For years, brick-and-mortar retailers have been complaining that online retailers (or e-tailers) have been exploiting an unfair advantage. Bill Hughes, an executive with the Retail Industry Leaders Association, says, “For too long the Main Street retailers that are an integral part of their communities have faced tax rules that put them at a disadvantage to their out-of-state, online-only competitors.” So what is this great advantage that e-tailers have? Sales taxes. Companies that do not have a physical presence in a state in which they sell are not required to collect sales tax on those purchases. Essentially, this means that every e-tailer has a natural 5% to 10% price advantage over brick-and-mortar stores.
That advantage, however, may soon be disappearing.

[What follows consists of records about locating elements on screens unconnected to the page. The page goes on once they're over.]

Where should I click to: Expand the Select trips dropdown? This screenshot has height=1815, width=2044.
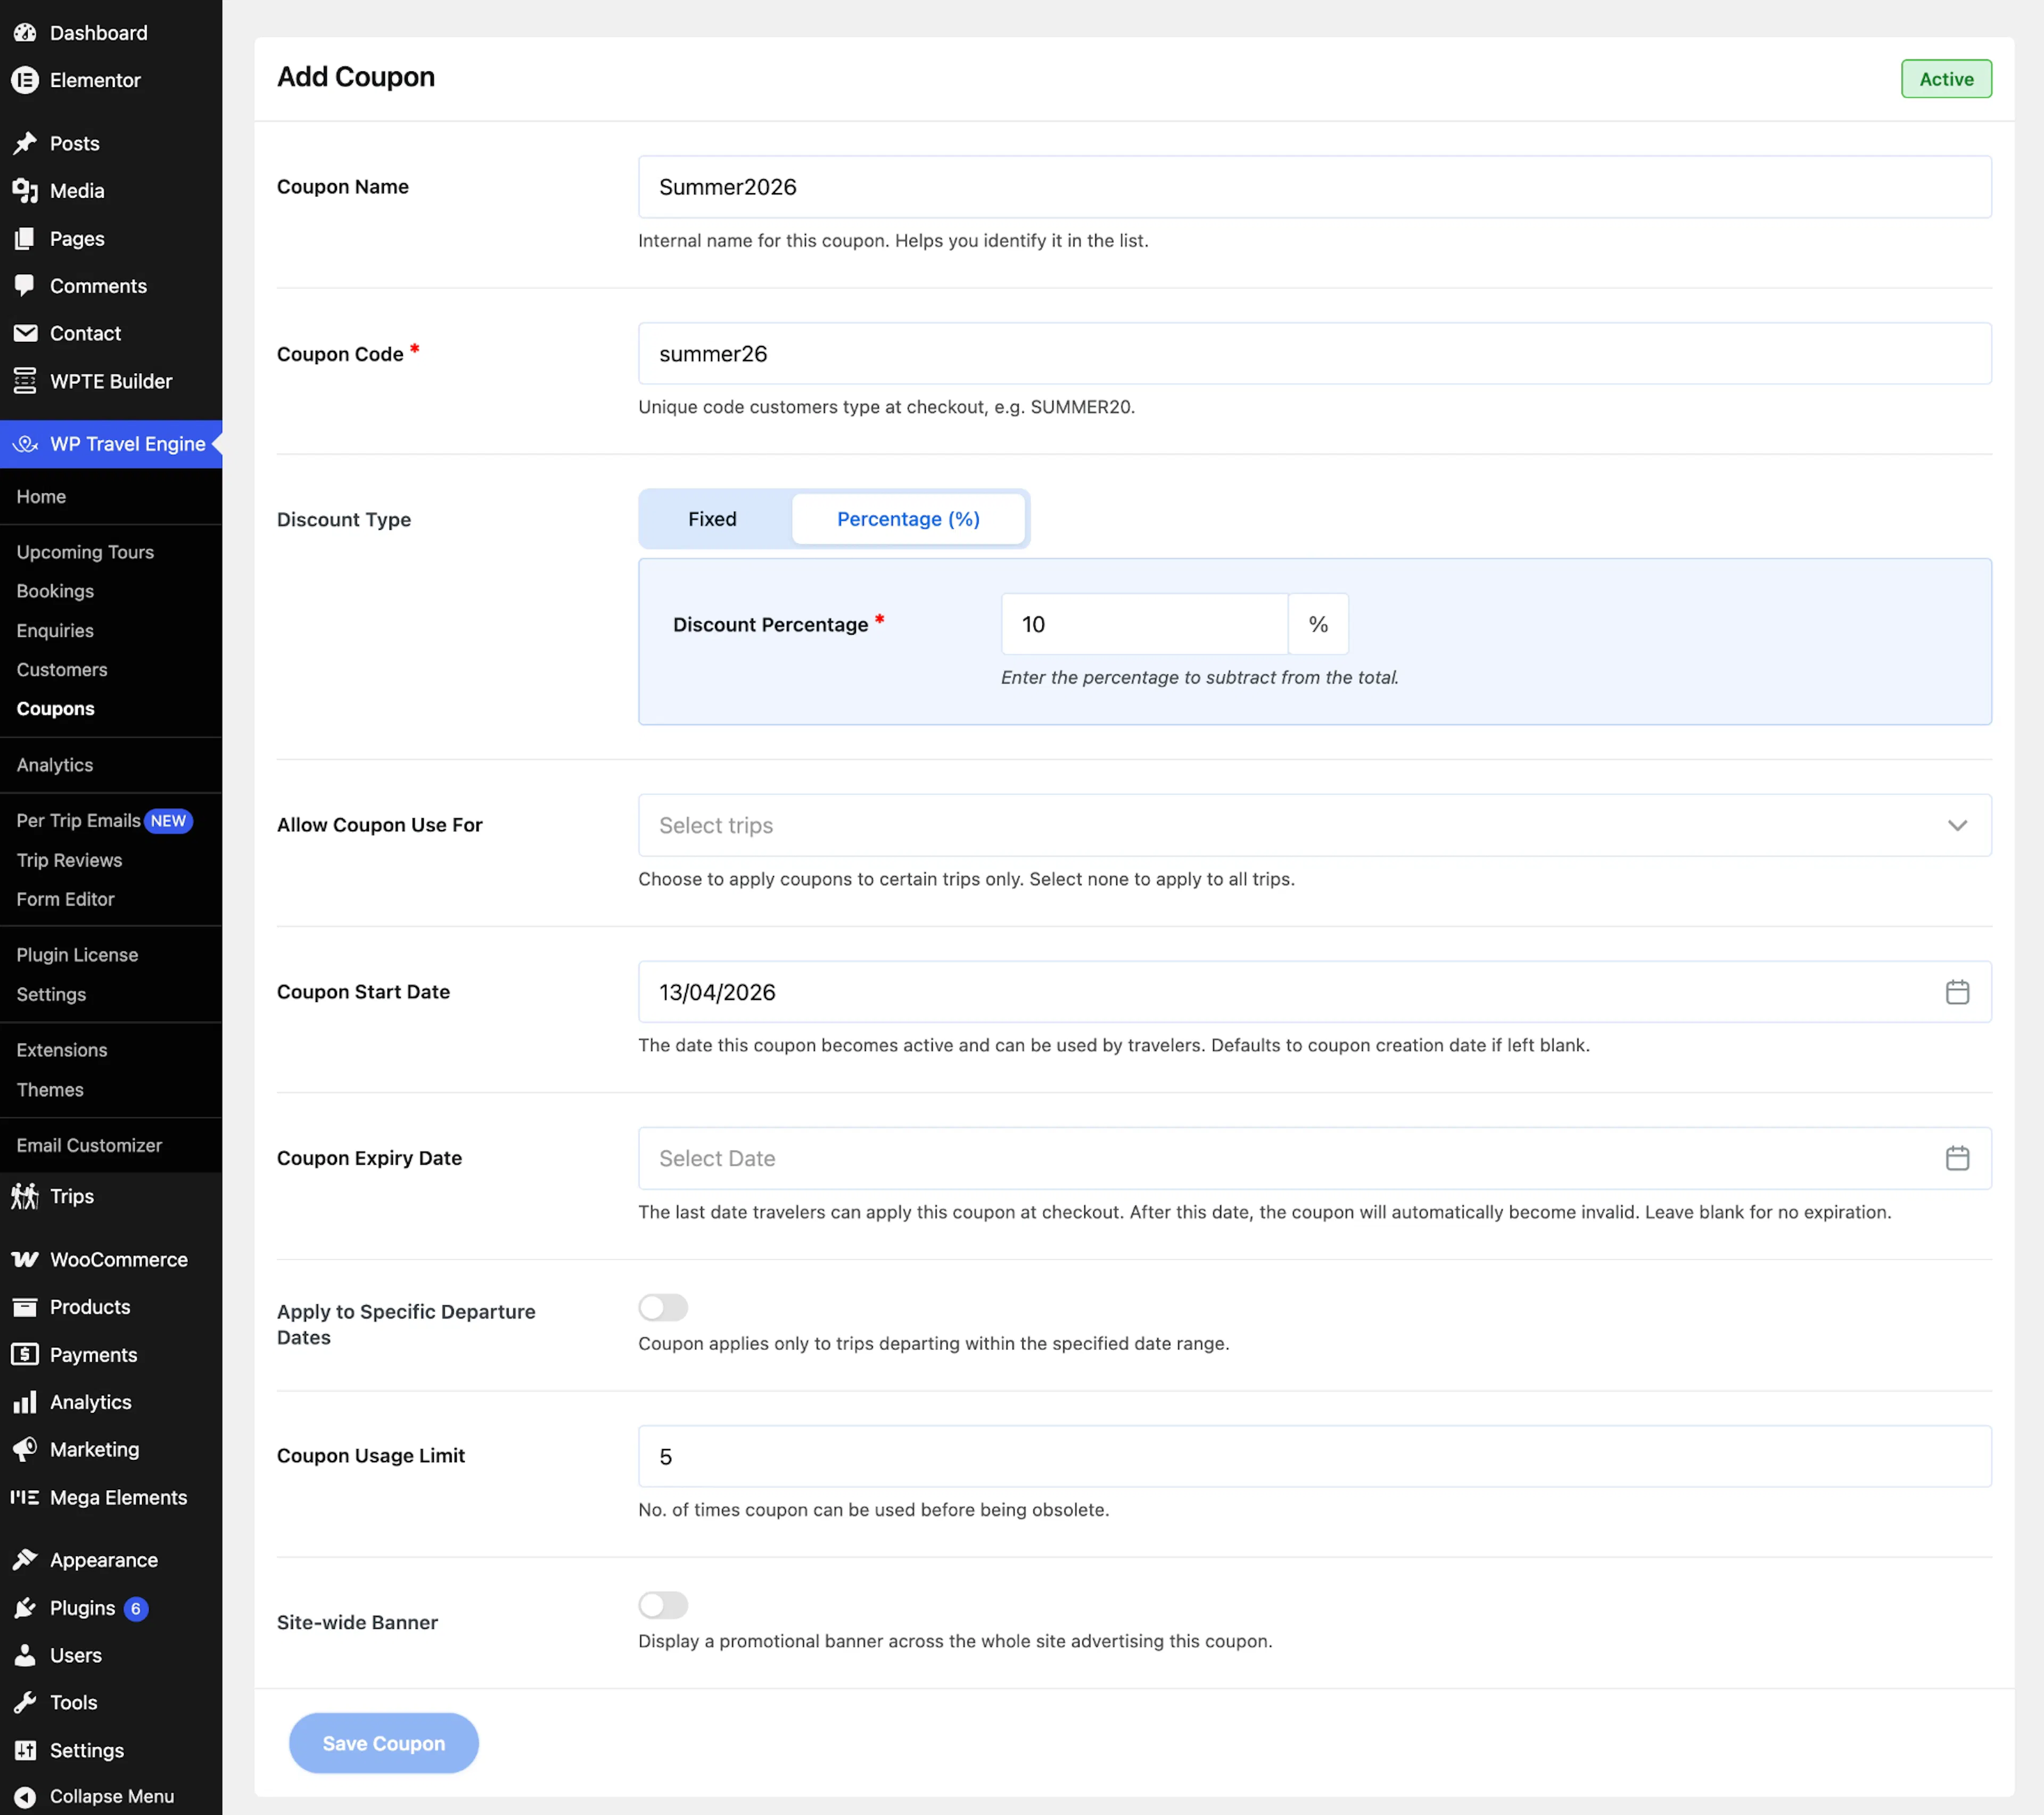1314,825
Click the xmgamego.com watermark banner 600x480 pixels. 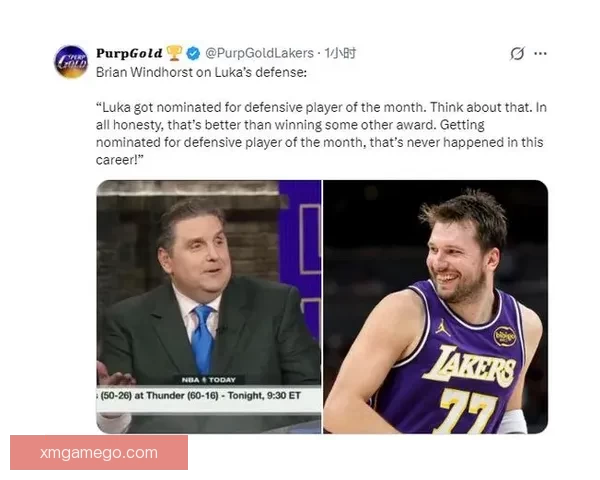pos(99,452)
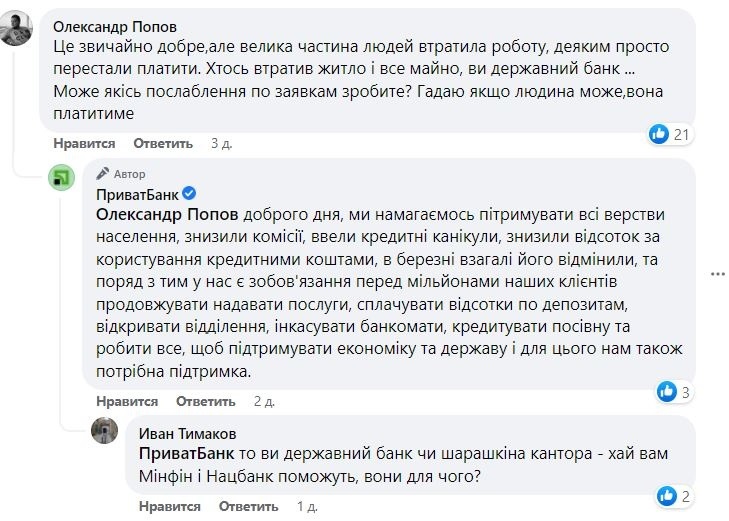
Task: Click the pencil Автор badge icon
Action: 103,173
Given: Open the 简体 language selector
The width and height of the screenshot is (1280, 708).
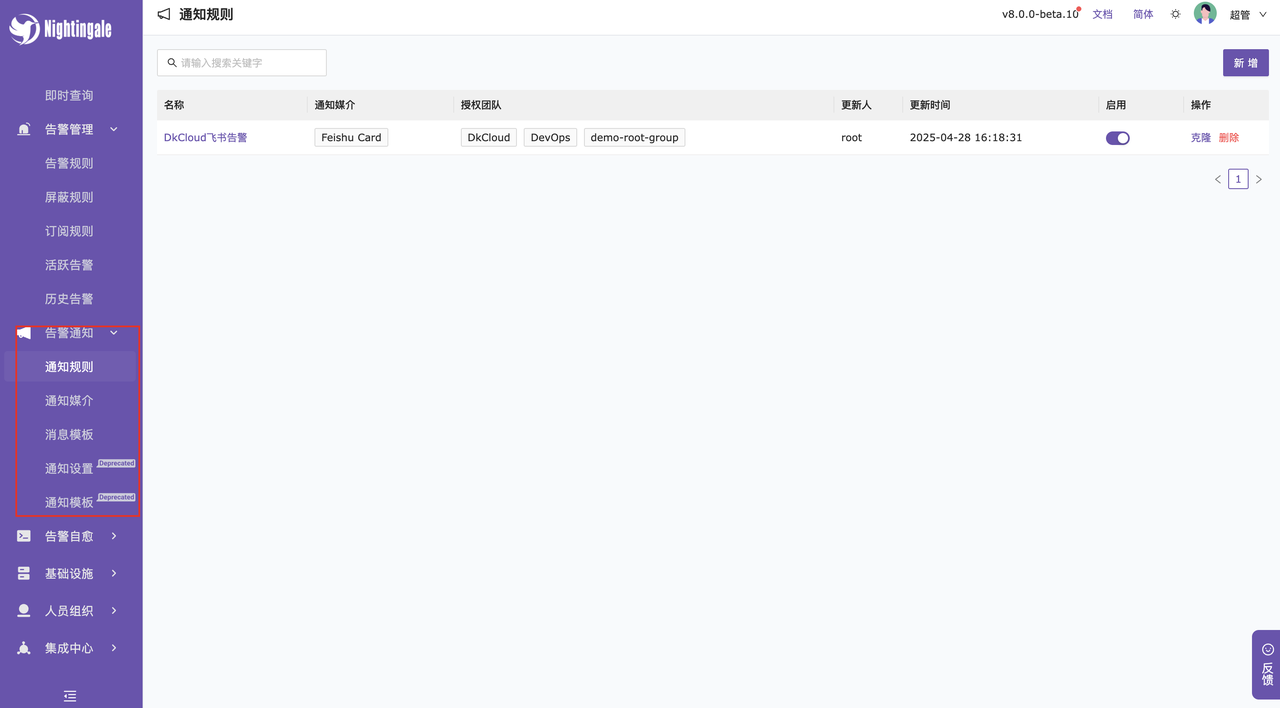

The United States Senate recently approved a bill that would require e-tailers with more than $1 million in sales to collect sales tax. This would represent an incredible win for brick-and-mortar retailers like Target, JCPenney, and Best Buy, who have been struggling for years to compete with online stores. By collecting sales tax, the e-tailers’ automatic price advantage would be wiped out overnight, creating a more level playfield for all involved.
Led by eBay, a large number of small, online vendors are protesting this law, and have spent $2 million to lobby against it. They claim that small e-tailers cannot afford the staff or infrastructure that collecting sales taxes makes necessary. They argue, correctly, that it is not as simple as entering figures into a formula. Rather, they need to keep a separate set of records for each state—and also each municipality and county with different tax rates—that they make sales in, and then, either quarterly or monthly, file a return, again with each state, municipality, and county. How can a small company with a tiny staff, they argue, ever hope to keep up with the mountain of impending paperwork? Some small online sellers have already planned on reducing their inventory and sales to avoid the sales tax hurdle.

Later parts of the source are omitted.